# [Problems to work on]
a) In the biographical sketch of Helga Weisz, what subject was her master's degree from the University of Vienna in?
b) Continue the biographical sketch of Helga Weisz from its last sentence.

# [Excerpt provided]

= Helga Weisz =

Austrian industrial ecologist

Helga Weisz (born 1961 in Villach) is an Austrian industrial ecologist, climate scientist, and professor of industrial ecology and climate change at the Institute for Social Sciences at the Humboldt University of Berlin. She heads the FutureLab "Social Metabolism & Impacts" at the Potsdam Institute for Climate Impact Research (PIK).

== Life ==
Weisz graduated from the University of Vienna with a master's degree in microbiology in 1995. She received her doctorate in cultural studies from the HU Berlin in 2002. In 2006, she graduated from Alpen-Adria University with a Venia Docendi (Habilitation) in socioecology. From 1991 to 2009 she held various scientific roles at the Faculty for Interdisciplinary Research and Continuing Education in Vienna. She has been a guest professor at the University of St. Gallen and Yale School of Forestry & Environmental Studies. From 2009 to 2012 she was a co-chair of PIK research domain II: Climate impacts & vulnerability, and from 2012 to 2018 of the research domain for interdisciplinary concepts and methods.

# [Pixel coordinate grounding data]
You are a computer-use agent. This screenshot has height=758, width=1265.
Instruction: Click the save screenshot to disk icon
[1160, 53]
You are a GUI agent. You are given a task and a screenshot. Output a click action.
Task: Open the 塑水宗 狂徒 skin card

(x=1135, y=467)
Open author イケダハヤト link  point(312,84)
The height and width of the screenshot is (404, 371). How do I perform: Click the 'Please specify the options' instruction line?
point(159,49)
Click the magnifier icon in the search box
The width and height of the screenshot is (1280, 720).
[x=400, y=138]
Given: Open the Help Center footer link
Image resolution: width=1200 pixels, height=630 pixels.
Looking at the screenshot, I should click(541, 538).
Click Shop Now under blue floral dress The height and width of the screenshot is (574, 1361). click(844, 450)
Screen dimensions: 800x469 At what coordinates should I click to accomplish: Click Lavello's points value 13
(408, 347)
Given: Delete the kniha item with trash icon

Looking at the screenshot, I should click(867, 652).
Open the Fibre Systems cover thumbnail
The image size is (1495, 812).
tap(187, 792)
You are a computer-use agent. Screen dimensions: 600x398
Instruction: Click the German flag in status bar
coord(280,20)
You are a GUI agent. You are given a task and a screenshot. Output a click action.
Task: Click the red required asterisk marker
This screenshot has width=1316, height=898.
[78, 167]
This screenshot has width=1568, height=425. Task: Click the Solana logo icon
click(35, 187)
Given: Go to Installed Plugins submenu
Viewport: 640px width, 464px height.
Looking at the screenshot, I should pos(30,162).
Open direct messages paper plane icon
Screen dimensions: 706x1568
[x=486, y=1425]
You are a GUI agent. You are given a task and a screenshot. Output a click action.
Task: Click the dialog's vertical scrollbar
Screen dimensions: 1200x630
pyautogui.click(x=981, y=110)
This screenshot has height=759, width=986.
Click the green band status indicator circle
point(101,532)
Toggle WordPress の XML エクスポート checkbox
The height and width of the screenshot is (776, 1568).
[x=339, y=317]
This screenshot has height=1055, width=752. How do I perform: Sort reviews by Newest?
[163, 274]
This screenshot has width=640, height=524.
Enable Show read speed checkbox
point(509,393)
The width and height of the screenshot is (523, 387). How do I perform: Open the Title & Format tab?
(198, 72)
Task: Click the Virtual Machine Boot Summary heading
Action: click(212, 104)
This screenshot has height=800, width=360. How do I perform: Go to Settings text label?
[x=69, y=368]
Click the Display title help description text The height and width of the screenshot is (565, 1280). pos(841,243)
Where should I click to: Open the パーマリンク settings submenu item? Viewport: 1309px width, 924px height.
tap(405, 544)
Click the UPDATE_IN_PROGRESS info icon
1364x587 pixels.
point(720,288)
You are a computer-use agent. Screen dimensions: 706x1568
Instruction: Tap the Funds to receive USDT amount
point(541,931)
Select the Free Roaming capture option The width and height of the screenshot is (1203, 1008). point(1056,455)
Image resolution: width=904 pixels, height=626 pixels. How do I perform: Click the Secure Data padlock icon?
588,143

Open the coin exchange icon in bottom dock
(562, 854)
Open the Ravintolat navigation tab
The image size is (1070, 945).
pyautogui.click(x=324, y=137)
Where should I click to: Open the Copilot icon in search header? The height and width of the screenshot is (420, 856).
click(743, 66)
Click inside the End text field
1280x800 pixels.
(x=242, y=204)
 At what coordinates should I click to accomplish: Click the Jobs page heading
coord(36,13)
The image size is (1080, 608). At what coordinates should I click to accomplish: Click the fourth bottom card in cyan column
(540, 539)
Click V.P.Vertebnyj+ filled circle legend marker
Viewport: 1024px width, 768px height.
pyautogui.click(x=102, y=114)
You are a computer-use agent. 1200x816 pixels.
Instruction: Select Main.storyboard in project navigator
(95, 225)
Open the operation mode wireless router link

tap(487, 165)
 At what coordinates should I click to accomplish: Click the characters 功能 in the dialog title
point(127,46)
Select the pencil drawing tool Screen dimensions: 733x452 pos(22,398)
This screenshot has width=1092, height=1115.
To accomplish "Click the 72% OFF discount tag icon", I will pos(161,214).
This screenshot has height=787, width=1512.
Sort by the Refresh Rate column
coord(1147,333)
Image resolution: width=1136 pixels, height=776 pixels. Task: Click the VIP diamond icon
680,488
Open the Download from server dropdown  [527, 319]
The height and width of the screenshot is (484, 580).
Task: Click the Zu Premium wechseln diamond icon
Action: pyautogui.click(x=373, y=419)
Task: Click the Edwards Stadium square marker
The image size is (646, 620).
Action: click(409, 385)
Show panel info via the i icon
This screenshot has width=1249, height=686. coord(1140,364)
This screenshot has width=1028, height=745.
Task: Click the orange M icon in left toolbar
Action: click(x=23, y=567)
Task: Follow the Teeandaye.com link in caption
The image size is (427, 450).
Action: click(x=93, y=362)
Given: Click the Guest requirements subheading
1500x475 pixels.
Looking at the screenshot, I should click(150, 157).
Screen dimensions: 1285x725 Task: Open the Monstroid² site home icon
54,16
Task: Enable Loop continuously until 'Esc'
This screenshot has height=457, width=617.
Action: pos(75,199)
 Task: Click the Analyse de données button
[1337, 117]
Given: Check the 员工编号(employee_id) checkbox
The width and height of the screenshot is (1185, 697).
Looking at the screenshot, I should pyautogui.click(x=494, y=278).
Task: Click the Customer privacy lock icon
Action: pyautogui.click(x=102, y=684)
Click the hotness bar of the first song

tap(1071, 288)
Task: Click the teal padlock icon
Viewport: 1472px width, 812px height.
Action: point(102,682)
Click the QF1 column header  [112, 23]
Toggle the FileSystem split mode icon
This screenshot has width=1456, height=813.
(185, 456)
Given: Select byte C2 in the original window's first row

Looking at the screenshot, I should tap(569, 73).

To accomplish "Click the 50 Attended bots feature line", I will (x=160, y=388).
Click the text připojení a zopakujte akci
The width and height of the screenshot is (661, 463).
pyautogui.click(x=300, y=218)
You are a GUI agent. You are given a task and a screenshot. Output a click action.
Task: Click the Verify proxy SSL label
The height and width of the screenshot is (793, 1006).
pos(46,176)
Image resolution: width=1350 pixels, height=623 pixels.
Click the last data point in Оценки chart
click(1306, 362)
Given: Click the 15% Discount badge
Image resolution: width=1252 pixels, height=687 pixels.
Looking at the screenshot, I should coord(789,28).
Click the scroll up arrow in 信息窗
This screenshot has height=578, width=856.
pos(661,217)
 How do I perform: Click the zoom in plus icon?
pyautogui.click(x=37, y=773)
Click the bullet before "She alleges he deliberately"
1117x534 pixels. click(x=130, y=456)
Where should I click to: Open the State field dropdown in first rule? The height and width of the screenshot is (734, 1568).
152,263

# [Written answers]
a) Microbiology

b)
== Work ==
Weisz's research focuses on the socially responsible production of raw materials and energy, the conversion of raw materials into goods and services, and their use and disposal in the environment as waste, emissions and heat, which together constitute social metabolism.

Weisz is active in the public debate about means to address the climate crisis. When she published her study on reducing urban greenhouse gas footprints in 2017, she said: "Cities around the world must be encouraged and enabled to monitor their entire emission spectrum—local and upstream emissions. Only then can the necessary and ambitious plans of many cities to comply with the 2-degree limit be realized." (Note: "Weltweit müssen Städte ermutigt und befähigt werden, ihr gesamtes Emissionsspektrum – lokale und vorgelagerte Emissionen – zu beobachten. Erst dadurch können die notwendigen und ambitionierten Pläne vieler Städte zur Einhaltung der 2-Grad-Grenze verwirklicht werden.")

== Selected publications ==

- With Peter-Paul Pichler, Timm Zwickel, Abel Chavez, Tino Kretschmer, Jessica Seddon: Reducing urban greenhouse gas footprints. In: Scientific Reports, 7, 2017, p. 14659.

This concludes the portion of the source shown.